The Real Problem with Reform
The real problem with reform of the Affordable Care Act is that is such a tightly integrated statute. It lacks a severability clause — a provision that says if one part of a statute is struck down the rest can go on — and although no one knows why omission of such a common provision occurred here, it is possible it occurred because the drafters knew much of the statute would be extremely difficult to sever in an intelligent way. If you make it easy for people to really keep their health plans, that makes it harder for Exchanges in which an anti-discrimination norm prevails to price policies affordably, which in turn creates a need for ever bigger federal subsidies. I suspect that as the flaws in the Affordable Care Act become ever more apparent in the days ahead, the difficulties of simply excising the disfavored parts will likewise become ever more clear. Healthcare reform in the United States can not be achieved by magic.
This blog is going to chronicle what I believe will be the implosion of the Affordable Care Act. I do not believe the Exchange based system of providing health insurance without medical underwriting is likely to work or that, if it does, it will not need far more massive propping up from federal taxes than is conventionally recognized. We’ll be looking at current events, the history of the Act, important court cases, and regulatory developments. Our tools will be a careful review of primary documents, some graphical and mathematical analyses, and references to important and insightful articles written by others.

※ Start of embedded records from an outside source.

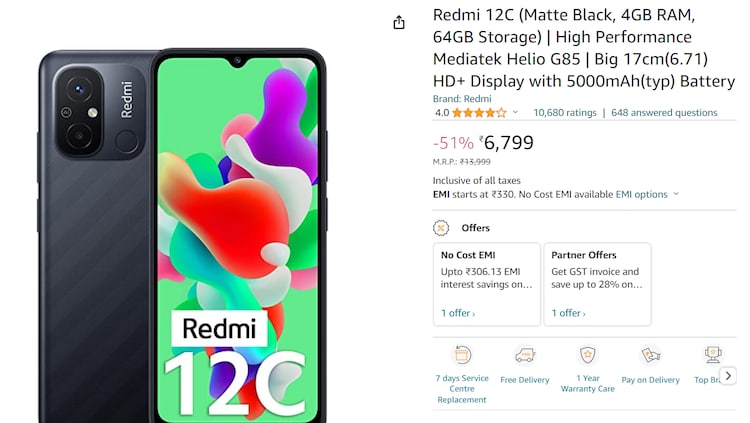
Task: Show more service features with the right arrow
Action: [728, 376]
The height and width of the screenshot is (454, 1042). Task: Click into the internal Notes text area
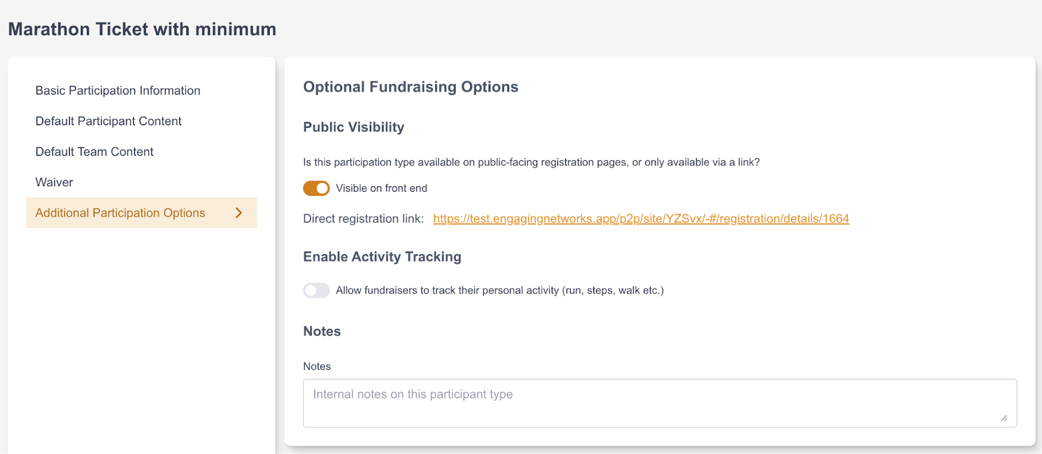[x=659, y=402]
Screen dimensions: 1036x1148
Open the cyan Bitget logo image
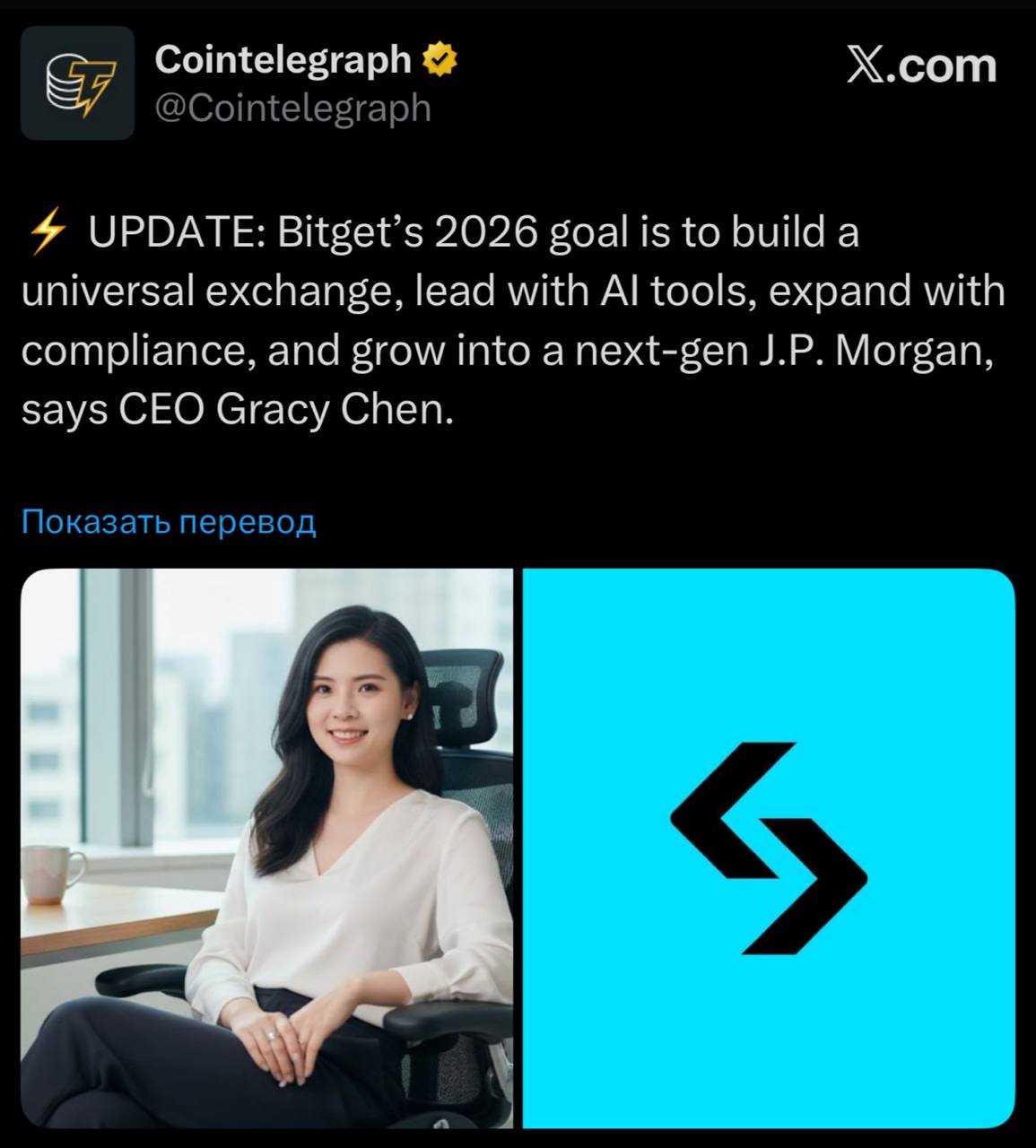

Also, there is more to the Affordable Care Act than the Exchanges. There is more than the individual mandate. There is the employer mandate, the complex systems of federal reinsurance needed to backstop the Act, the reintroduction of medical underwriting under the “wellness label” and so much more. We’ll try as time permits to take a look at developments in these important areas too.
I recognize that many are writing on this topic and that it will be hard to stay a pace of such a fast moving target. But I do feel that there is a need for some hard and at least somewhat scientific look at what is going on. It will be my goal and burden to try to provide that in the months ahead.
Oh, and who am I? I’m Seth Chandler, a law professor at the University of Houston Law Center. I’ve taught insurance law, including life and health insurance law, for many years, been a co-director of the Health Law & Policy Institute, and done considerable work on the economics of insurance and its regulation. I’ve been very active using Mathematica, a system for doing mathematics by computer, and have shown how this tool can be used to analyze legal systems and many issues in insurance law such as adverse selection, moral hazard, correlated risk and a variety of issues in life, health, property and casualty insurance.
I should also add that the views expressed here are my own and do not necessarily reflect those of the University of Houston.